→ **RECORDS SUPPLIED**:
----

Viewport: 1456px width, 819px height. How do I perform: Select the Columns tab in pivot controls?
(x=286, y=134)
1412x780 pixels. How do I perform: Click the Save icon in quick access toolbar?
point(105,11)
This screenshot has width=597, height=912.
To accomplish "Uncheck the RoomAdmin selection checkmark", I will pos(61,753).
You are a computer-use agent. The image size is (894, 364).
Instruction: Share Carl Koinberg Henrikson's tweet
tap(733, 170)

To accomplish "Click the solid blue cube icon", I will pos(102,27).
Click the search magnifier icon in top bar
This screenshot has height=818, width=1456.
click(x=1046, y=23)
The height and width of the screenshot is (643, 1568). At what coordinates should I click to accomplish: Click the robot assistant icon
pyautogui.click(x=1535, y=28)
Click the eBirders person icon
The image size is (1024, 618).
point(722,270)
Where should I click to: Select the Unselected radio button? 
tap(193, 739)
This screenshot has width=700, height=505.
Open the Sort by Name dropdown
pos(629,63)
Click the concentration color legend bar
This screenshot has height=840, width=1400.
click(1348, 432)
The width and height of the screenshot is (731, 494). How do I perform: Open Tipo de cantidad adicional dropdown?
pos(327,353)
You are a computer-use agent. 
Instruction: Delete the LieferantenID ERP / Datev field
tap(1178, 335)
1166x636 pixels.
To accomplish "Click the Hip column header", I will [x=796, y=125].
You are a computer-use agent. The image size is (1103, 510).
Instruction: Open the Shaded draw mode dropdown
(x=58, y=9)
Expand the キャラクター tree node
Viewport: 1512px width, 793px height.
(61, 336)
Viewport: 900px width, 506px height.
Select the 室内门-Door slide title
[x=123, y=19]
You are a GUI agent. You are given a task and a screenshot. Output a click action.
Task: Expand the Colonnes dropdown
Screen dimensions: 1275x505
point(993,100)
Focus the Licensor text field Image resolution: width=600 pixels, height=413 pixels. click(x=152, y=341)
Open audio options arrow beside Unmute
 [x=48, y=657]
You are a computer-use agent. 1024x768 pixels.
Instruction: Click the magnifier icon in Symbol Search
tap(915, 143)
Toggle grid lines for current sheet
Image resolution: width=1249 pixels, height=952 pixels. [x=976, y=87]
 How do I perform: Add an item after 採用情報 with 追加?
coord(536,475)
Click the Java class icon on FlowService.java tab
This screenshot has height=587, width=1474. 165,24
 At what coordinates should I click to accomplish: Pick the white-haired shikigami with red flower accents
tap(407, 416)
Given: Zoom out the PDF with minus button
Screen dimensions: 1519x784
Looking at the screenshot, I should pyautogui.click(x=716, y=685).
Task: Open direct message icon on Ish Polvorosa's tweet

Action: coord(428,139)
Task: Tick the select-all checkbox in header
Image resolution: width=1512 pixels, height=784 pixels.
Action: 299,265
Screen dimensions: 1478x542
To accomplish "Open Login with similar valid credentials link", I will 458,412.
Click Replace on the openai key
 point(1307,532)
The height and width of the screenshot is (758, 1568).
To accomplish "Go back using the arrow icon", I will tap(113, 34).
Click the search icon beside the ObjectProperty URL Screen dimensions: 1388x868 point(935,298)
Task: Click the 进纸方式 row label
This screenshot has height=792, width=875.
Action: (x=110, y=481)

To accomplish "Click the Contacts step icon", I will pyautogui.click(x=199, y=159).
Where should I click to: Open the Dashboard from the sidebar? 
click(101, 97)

----

→ **TASK INSTRUCTIONS**:
Copy every one of the lines above without any changes.

→ **EXPECTED ANSWER**:
Viewport: 1456px width, 819px height. How do I perform: Select the Columns tab in pivot controls?
(x=286, y=134)
1412x780 pixels. How do I perform: Click the Save icon in quick access toolbar?
point(105,11)
This screenshot has width=597, height=912.
To accomplish "Uncheck the RoomAdmin selection checkmark", I will pos(61,753).
You are a computer-use agent. The image size is (894, 364).
Instruction: Share Carl Koinberg Henrikson's tweet
tap(733, 170)

To accomplish "Click the solid blue cube icon", I will pos(102,27).
Click the search magnifier icon in top bar
This screenshot has height=818, width=1456.
click(x=1046, y=23)
The height and width of the screenshot is (643, 1568). At what coordinates should I click to accomplish: Click the robot assistant icon
pyautogui.click(x=1535, y=28)
Click the eBirders person icon
The image size is (1024, 618).
point(722,270)
Where should I click to: Select the Unselected radio button? 
tap(193, 739)
This screenshot has width=700, height=505.
Open the Sort by Name dropdown
pos(629,63)
Click the concentration color legend bar
This screenshot has height=840, width=1400.
click(1348, 432)
The width and height of the screenshot is (731, 494). How do I perform: Open Tipo de cantidad adicional dropdown?
pos(327,353)
You are a computer-use agent. 
Instruction: Delete the LieferantenID ERP / Datev field
tap(1178, 335)
1166x636 pixels.
To accomplish "Click the Hip column header", I will [x=796, y=125].
You are a computer-use agent. The image size is (1103, 510).
Instruction: Open the Shaded draw mode dropdown
(x=58, y=9)
Expand the キャラクター tree node
Viewport: 1512px width, 793px height.
(61, 336)
Viewport: 900px width, 506px height.
Select the 室内门-Door slide title
[x=123, y=19]
You are a GUI agent. You are given a task and a screenshot. Output a click action.
Task: Expand the Colonnes dropdown
Screen dimensions: 1275x505
point(993,100)
Focus the Licensor text field Image resolution: width=600 pixels, height=413 pixels. click(x=152, y=341)
Open audio options arrow beside Unmute
 [x=48, y=657]
You are a computer-use agent. 1024x768 pixels.
Instruction: Click the magnifier icon in Symbol Search
tap(915, 143)
Toggle grid lines for current sheet
Image resolution: width=1249 pixels, height=952 pixels. [x=976, y=87]
 How do I perform: Add an item after 採用情報 with 追加?
coord(536,475)
Click the Java class icon on FlowService.java tab
This screenshot has height=587, width=1474. 165,24
 At what coordinates should I click to accomplish: Pick the white-haired shikigami with red flower accents
tap(407, 416)
Given: Zoom out the PDF with minus button
Screen dimensions: 1519x784
Looking at the screenshot, I should pyautogui.click(x=716, y=685).
Task: Open direct message icon on Ish Polvorosa's tweet

Action: coord(428,139)
Task: Tick the select-all checkbox in header
Image resolution: width=1512 pixels, height=784 pixels.
Action: 299,265
Screen dimensions: 1478x542
To accomplish "Open Login with similar valid credentials link", I will 458,412.
Click Replace on the openai key
 point(1307,532)
The height and width of the screenshot is (758, 1568).
To accomplish "Go back using the arrow icon", I will tap(113, 34).
Click the search icon beside the ObjectProperty URL Screen dimensions: 1388x868 point(935,298)
Task: Click the 进纸方式 row label
This screenshot has height=792, width=875.
Action: (x=110, y=481)

To accomplish "Click the Contacts step icon", I will pyautogui.click(x=199, y=159).
Where should I click to: Open the Dashboard from the sidebar? 
click(101, 97)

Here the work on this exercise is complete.